While it is true, as you state, that the department is not required to prepare new information in response to a request, see Attorney General Opinion H-90 (1973) and Open Records Decision No. 452 1t 2 (1986), a governmental body must make a good faith effort to relate a request to information which it holds. Open Records Decision No. 561 at 8-9 (1990), 87 (1975). It is well established that a governmental body may not disregard a request for records made pursuant to the Act merely because a requestor does not specify the exact documents desired. A hyper-technical reading of the Act does not effectuate the purpose of the Act; a written communication that reasonably can be judged to be a request for public information is a request for information under the Act. Open Records Decision Nos. 497 at 3 (1988), 44 at 2 (1974).
Section 552.222(b) of the Government Code provides that if a governmental body is unable to determine the nature of the records being sought, it may ask the requestor to clarify the request so that the desired records may be identified. This office has previously held that a request "must sufficiently identify the information requested and an agency may ask for a clarification if it cannot reasonably understand a particular request." Open Records Decision Nos. 663 at 4 (1999), 23 at 1-2 (1974); see also Open Records Decision No. 304 (1982) (governmental body sought clarification as to particular documents sought when requestor asked for all documents relating to particular issue). However, section 552.222 does not stand for the proposition that a request may be denied merely because it seeks a broad range of documents. The purpose of this section is to authorize a dialogue between the governmental body and the requestor regarding the scope of the records request. ORD 663. When a requestor makes a vague or broad request, the governmental body should make a good faith effort to advise the requestor of the type of documents available so that the requestor may narrow or clarify the request. See id. at 5. On the other hand, if the requestor chooses not to narrow a broad request, the governmental body must release all responsive information if no exception to disclosure applies. Furthermore, the administrative inconvenience of providing public records is not grounds for refusing to comply with the Act. Industrial Found. v. Texas Indus. Accident Bd., 540 S.W.2d 668, 687 (Tex. 1976).
The requestor begins by stating she is seeking "to obtain files from the San Antonio Vice Unit concerning undercover operations they perform at local strip clubs." (Emphasis added). She follows this with a series of questions that relate to the expenditure of public funds, the assignment of public employees, and the arrest and citation history associated with her target topic. Although the first six items of the request are indeed questions, we believe they can reasonably be construed as a request for public information and should have, at the least, triggered a dialogue conducted in good faith consistent with the previously cited authority.
You assert the seventh requested item is overly vague and that you have requested clarification from the requestor. Specifically, the request states:
I'm sending this request to obtain files from the San Antonio Vice Unit concerning undercover operations they perform at local strip clubs.
. . .
7) I would like a copy of any police reports related to questions 5 & 6 [relating to arrests and citations made by the Vice Unit in 1999].
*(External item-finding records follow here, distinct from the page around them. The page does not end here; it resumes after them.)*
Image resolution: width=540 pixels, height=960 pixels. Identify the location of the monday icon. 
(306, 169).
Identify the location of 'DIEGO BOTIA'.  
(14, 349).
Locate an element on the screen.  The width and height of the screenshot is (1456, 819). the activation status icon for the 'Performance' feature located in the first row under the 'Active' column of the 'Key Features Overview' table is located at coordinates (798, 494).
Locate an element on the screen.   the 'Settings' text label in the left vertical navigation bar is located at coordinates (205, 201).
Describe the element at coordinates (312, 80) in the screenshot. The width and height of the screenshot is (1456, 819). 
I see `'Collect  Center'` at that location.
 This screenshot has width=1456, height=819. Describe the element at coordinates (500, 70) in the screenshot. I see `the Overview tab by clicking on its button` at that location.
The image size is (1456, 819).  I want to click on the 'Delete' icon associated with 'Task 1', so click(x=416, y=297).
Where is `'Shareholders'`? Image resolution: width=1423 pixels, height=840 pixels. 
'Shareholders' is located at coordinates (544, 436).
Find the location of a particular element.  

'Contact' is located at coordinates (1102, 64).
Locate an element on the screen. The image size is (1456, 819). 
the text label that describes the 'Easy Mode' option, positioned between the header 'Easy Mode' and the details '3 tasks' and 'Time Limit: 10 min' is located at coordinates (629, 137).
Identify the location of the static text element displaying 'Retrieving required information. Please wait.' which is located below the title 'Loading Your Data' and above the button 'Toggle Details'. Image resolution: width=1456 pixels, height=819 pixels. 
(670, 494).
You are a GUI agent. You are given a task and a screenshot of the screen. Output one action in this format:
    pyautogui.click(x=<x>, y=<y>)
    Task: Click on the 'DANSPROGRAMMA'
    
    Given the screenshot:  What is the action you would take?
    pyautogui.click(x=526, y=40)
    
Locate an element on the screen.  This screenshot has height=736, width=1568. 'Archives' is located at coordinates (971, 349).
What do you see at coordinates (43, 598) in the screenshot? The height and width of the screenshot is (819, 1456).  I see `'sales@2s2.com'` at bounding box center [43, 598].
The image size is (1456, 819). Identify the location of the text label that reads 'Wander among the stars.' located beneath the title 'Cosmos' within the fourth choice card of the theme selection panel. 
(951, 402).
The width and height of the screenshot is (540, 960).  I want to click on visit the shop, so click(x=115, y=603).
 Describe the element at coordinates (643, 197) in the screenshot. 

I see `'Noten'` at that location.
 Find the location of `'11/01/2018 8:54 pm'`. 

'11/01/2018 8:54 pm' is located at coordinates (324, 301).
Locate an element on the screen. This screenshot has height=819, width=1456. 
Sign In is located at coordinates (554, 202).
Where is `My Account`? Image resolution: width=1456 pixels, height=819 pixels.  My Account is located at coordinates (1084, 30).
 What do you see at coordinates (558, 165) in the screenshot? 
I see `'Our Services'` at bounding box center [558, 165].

In response to this request, the department sent a letter to the requestor stating: "In order for the department to conduct a search for the reports you seek, you must specify the names and addresses of the businesses that you consider 'strip clubs.'" You assert that the requestor agreed to provide a list of the businesses fitting that description, but that she has failed to do so.
We believe that, based on the authority cited above, the department has two choices when faced with a request of this nature: either seek clarification or a narrowing of the request, explaining to the requestor the types of information available or, in the alternative, make a good faith effort to relate the request to information in the department's possession and release that information or assert the reasons why it believes release is improper. Here, we conclude the department has done neither.
Contrary to the department's assertion that request Item 7 is too vague, we believe that request Item 7 is sufficiently clear to inform the department of the records being requested, as is evidenced by your ability to identify responsive records from which to extract your "summary document" information. While there may be some question as to which businesses in San Antonio fall into the category of "strip clubs," we are certain that the department can identify which businesses its Vice Unit investigated during 1999. The department did seek clarification of request Item 7, but did not advise the requestor of the array of information held by the department. The requestor chose not to respond. It was incumbent on the department to make a good faith effort to assemble the information it deemed responsive to the request and either release it or submit to this office an explanation why the information is not subject to disclosure.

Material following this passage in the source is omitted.